Persistent hypoxia can cause pulmonary hypertension, so intermittent exposure to hypoxic conditions can be considered as an early risk factor for pulmonary hypertension. Following intermittent exposure to hypoxia, mice showed an increased number of M2-type macrophages than M1-type macrophages. Elucidation of the molecular pathways underlying macrophage adaptation to hypoxia is expected to provide novel therapeutic strategies for PAH. Our analyses from the single-cell sequencing of mouse lung tissue after exposure to hypoxia confirmed that M2-type macrophages, but not M1-type macrophages, were the dominant cells in these tissues. A continuous lack of oxygen can cause many diseases in the lungs, such as pulmonary hypertension. We also validated the presence of immune cell invasion in patients with pulmonary hypertension using a pulmonary arterial hypertension dataset obtained from a publicly available database. M2-type macrophages dominated over M1-type macrophages among the 22 kinds of immune cells obtained via bioinformatics analysis of the dataset. Therefore, M2-type macrophages may be the cells that primarily cause inflammation in patients with pulmonary hypertension. Active intervention against the polarization of macrophages to the M2 type rather than the M1 type may reduce pulmonary inflammation, improve pulmonary vascular remodeling, and reduce pulmonary artery pressure. This intervention may pave the way to developing therapeutic modalities for pulmonary hypertension from the perspective of inflammation.

5. Conclusions

Macrophages may serve as very important targets for treating pulmonary hypertension. More and more evidence indicate that M2-type macrophages can cause chronic inflammation and pulmonary vascular remodeling in patients with pulmonary hypertension.

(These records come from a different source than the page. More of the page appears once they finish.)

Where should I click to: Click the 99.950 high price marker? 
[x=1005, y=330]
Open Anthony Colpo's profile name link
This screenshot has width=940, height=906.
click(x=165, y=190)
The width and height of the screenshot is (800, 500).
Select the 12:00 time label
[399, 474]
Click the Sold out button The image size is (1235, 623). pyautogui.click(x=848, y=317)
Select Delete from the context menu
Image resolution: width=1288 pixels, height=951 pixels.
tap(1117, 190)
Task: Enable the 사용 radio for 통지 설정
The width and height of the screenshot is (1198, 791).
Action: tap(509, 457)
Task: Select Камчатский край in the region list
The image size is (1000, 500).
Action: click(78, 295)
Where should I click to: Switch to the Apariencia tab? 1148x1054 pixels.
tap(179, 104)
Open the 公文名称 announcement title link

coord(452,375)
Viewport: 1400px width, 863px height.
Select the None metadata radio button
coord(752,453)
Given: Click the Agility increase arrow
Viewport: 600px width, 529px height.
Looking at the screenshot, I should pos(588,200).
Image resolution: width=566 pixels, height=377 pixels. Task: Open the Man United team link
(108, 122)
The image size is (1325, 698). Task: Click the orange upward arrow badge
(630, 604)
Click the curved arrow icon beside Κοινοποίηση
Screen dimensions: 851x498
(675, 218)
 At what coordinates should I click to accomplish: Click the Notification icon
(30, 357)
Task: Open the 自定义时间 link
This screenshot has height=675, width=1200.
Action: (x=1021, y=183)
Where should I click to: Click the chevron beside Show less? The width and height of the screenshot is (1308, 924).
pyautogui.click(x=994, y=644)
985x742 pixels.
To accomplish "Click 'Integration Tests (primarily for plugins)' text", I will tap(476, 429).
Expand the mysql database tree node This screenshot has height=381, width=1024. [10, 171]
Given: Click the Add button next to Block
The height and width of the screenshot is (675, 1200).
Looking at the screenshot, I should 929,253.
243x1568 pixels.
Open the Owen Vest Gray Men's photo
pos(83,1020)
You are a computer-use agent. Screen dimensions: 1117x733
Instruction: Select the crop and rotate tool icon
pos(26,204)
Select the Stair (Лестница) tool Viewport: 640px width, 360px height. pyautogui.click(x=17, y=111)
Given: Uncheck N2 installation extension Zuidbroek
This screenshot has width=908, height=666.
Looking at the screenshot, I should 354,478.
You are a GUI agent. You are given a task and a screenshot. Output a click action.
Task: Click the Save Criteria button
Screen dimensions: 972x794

In this work, we evaluate the polarization status of macrophage via single-cell RNA-sequencing, revealing that the proportion of the disease-associated M2 macrophages substantially increased in progression of PAH. Our study suggests that the inhibition of CX3CR1 expression could be a potential strategy for hypoxia-induced lung disease treatment, and also, to some extent, the activation of innate immunity such as macrophage polarization might be an effective therapeutic target towards PAH disease. For future directions, it will be more guiding significance to further confirm the functional role of macrophages and other immune cells in lung tissues of patients with pulmonary hypertension. Also, the molecular mechanism and underlying etiology regarding the relationships between macrophage polarization and PAH development are expected to be deeply explored.